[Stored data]
_____

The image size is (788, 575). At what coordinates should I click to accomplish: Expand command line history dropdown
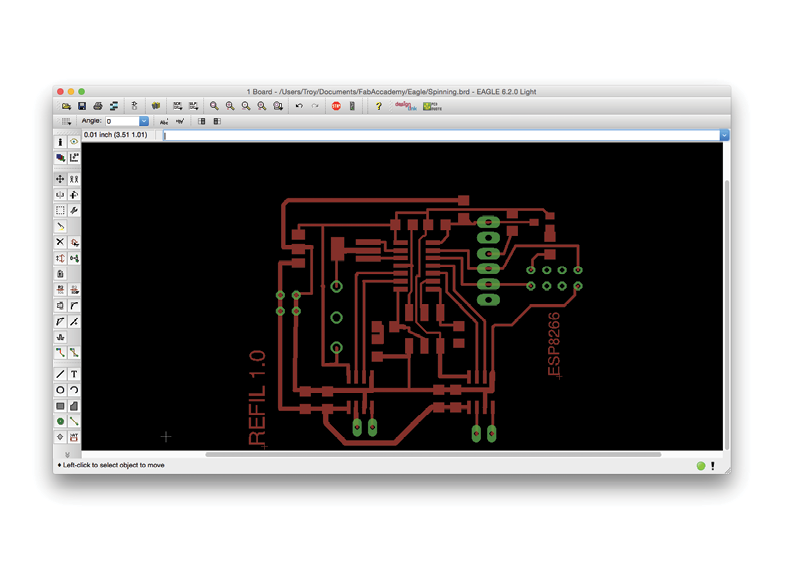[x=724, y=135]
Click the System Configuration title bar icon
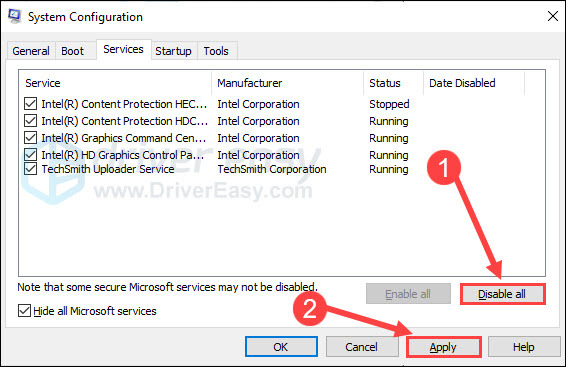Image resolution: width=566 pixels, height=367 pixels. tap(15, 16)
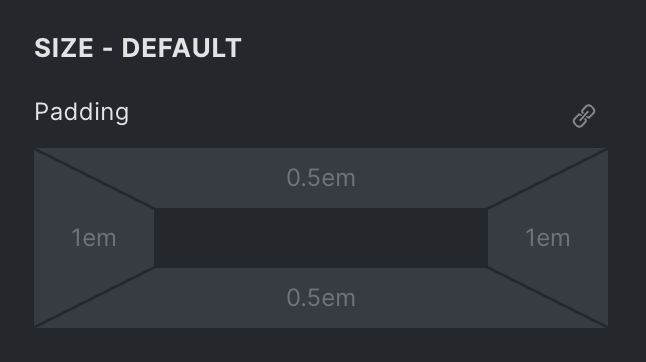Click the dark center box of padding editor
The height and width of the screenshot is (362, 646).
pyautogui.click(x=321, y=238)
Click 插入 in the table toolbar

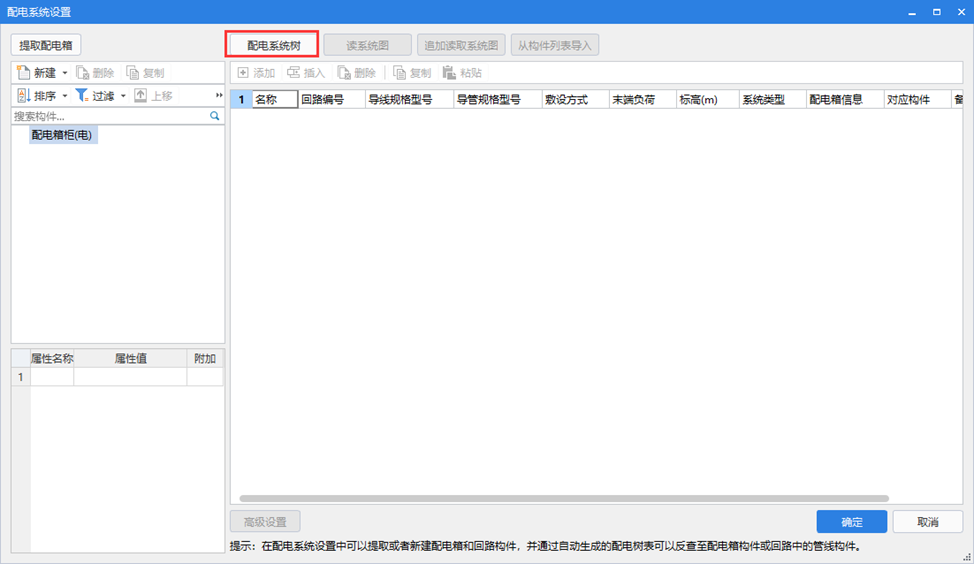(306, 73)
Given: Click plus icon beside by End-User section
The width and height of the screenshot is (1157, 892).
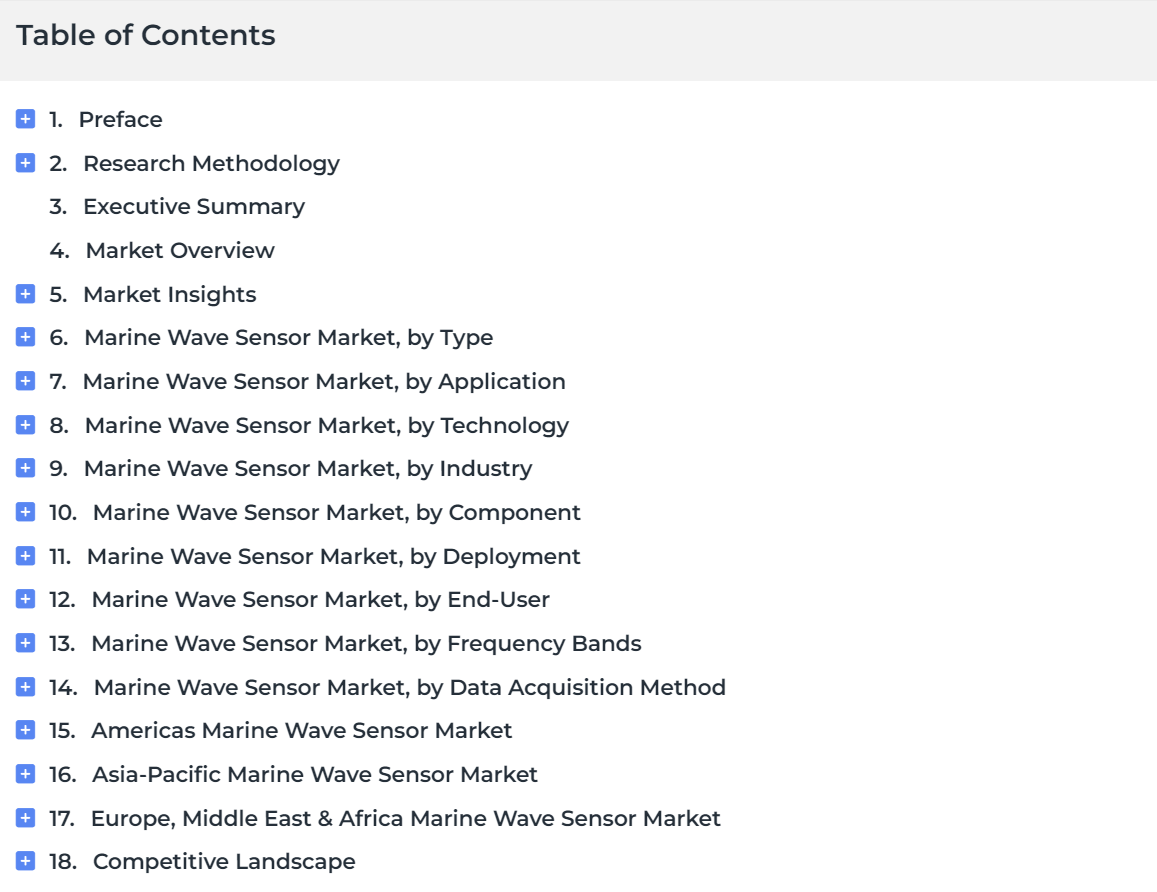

_____

PROBLEM >> Return every entry unchanged and skip the pictures.

TASK SOLUTION >>
The image size is (788, 575). At what coordinates should I click to accomplish: Expand command line history dropdown
[x=724, y=135]
Click the System Configuration title bar icon
Image resolution: width=566 pixels, height=367 pixels. tap(15, 16)
Click the dark center box of padding editor
The height and width of the screenshot is (362, 646).
pyautogui.click(x=321, y=238)
Click 插入 in the table toolbar

(306, 73)
Given: Click plus icon beside by End-User section
The width and height of the screenshot is (1157, 892).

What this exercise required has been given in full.